Quando lessi il volume della scrittrice sarda-genovese Lina Aresu “Fondali. Percorsi sommersi di geografia letteraria in Sardegna” (Cagliari, Zonza, 2005)  presi buona nota di un’informazione lì contenuta: “Nel libro di Ippolito Pizzetti e Libereso Guglielmi pubblicato da Muzzio di Padova col  titolo ‘Libereso, il giardiniere di Calvino’, è dato spazio a Evelina Mameli  (madre di Italo Calvino) e della madre di lei, Maddalena Cubeddu di Ploaghe”. A me originario di Ploaghe queste due figure erano ben note e di esse ho scritto (anche sul “Messaggero Sardo”: cfr. p. 25 del numero datato maggio 2006: Eva Mameli, nata a Sassari nel 1886, fu la prima donna italiana laureata – a Pavia –  in Scienze Naturali e diventò scienziata famosa ben oltre i confini nazionali).
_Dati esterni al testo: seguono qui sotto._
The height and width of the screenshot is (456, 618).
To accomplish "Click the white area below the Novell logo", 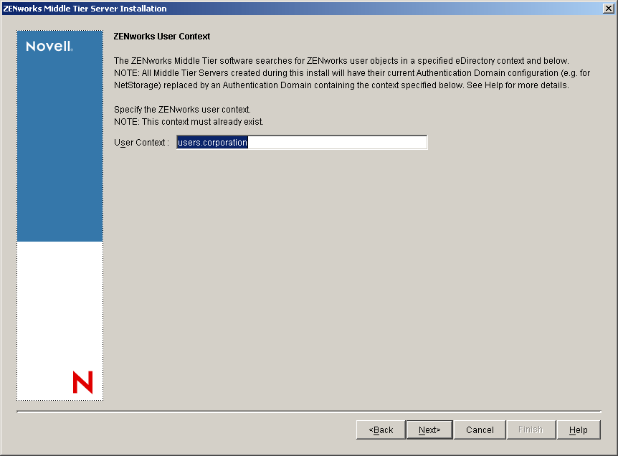I will tap(60, 308).
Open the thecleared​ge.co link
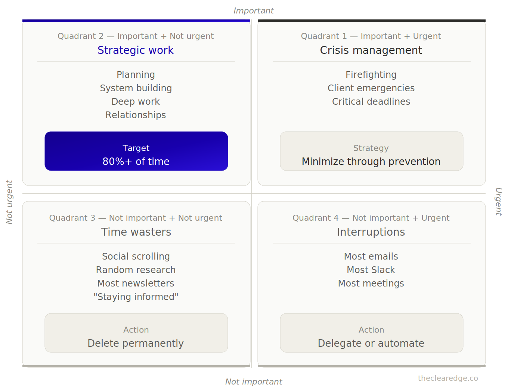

Spiegava la Aresu: “Secondo il giardiniere Libereso  le due donne erano di statura sorprendentemente minuscola. In particolare, Libereso è colpito dal rigore puritano della scienziata e dalla sua chioma, fiabesca come quella di lady Godiva”. Altre informazioni fornite dalla Aresu su Evelina: 1) era figlia di Giovanni Battista Mameli, nato a Lanusei, morto negli anni Venti a Iglesias come capitano dei carabinieri in pensione; 2) “condusse con sé a Sanremo una tata originaria dell’Ogliastra per i suoi bambini Italo e Floriano, che lei aveva affidato alla nonna Maddalena Cubeddu di Ploaghe al momento in cui  aveva accettato una cattedra di botanica all’Università di Cagliari e, insieme, la direzione dell’Orto Botanico. La tata ingaggiata  a Cagliari dalla scienziata Mameli si chiamava Aurelia Pisu; sappiamo che era di lingua madre ogliastrina perché testimoni della vita in casa Calvino descrivono l’incomunicabilità tra questa tata e la ploaghese nonna materna dei bambini, a causa della differenza dei dialetti, foneticamente estranei seppure sardi”.
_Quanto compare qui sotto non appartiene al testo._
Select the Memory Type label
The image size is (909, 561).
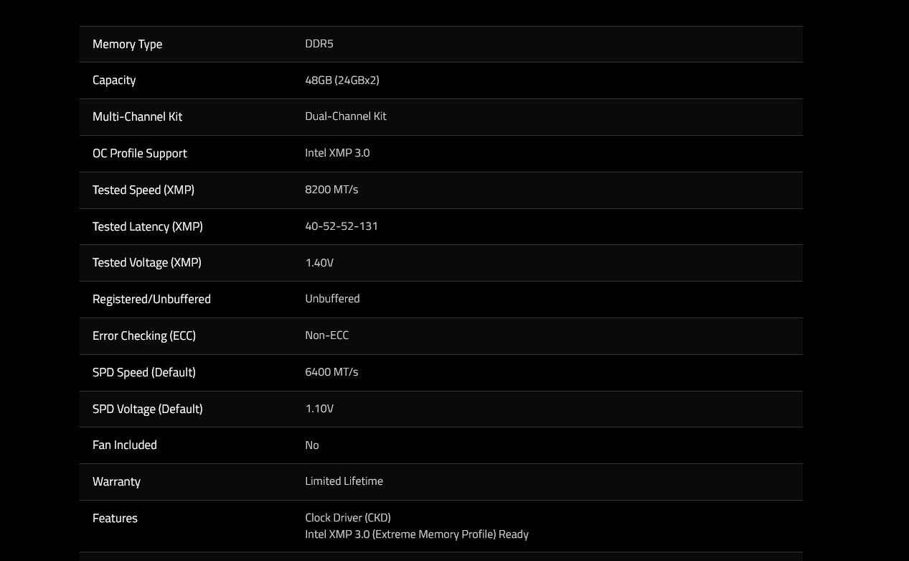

La prima edizione del libro “Libereso, il giardiniere di Calvino” è del 1993  e la seconda edizione di questo testo, da anni esaurito, è uscita solo nel 2009 (ancora presso Muzzio, 200 pagine), sempre con la prefazione di Nico Orengo ma con una nuova premessa di Libereso Guglielmi. Anche il frontespizio di questa nuova edizione è leggermente diverso da quello della prima: in testa come autore figura il solo Libereso Guglielmi; il titolo viene completato così: “Libereso, il giardino di Calvino: da un incontro di Libereso Guglielmi con Ippolito Pizzetti”.
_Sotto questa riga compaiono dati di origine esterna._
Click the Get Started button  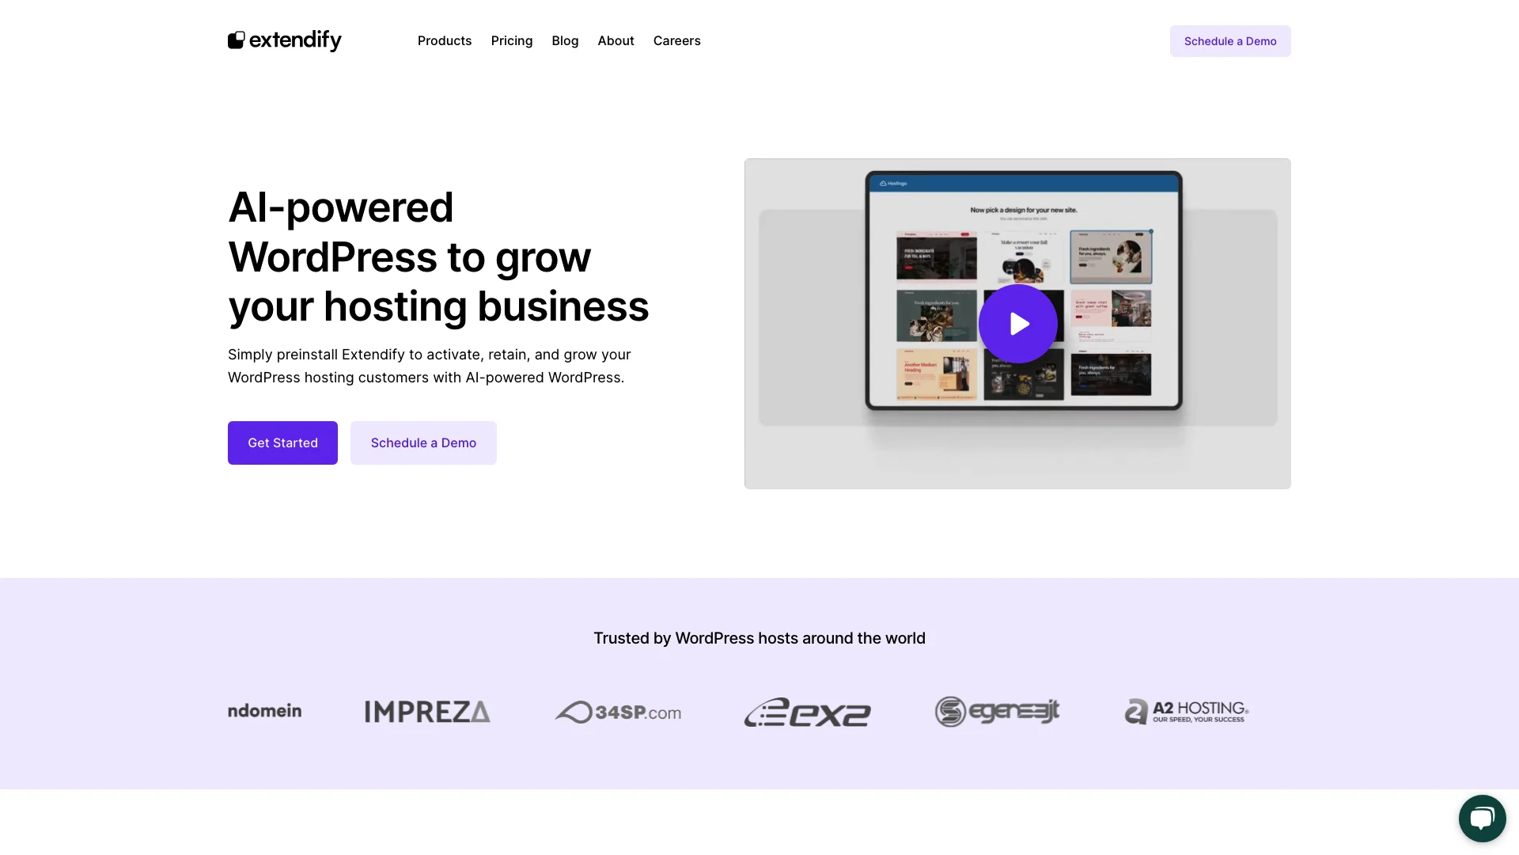click(x=282, y=443)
Vediamo alcune delle cose che racconta a Pizzetti questo signor Libereso (è un nome originale che deriva dall’esperanto, lingua di cui era appassionato il padre, e significa “assolutamente libero di pensiero, parola e azione”), che quindicenne, nel 1940,  si vide proporre  dall’agronomo, botanico ed esperto di piante tropicali Mario Calvino  una borsa di studio per cominciare a lavorare  a Sanremo nelle Stazioni sperimentali di botanica, floricoltura e frutticoltura (una sul Corso degli Inglesi, l’altra a Villa Meridiana) che egli dirigeva.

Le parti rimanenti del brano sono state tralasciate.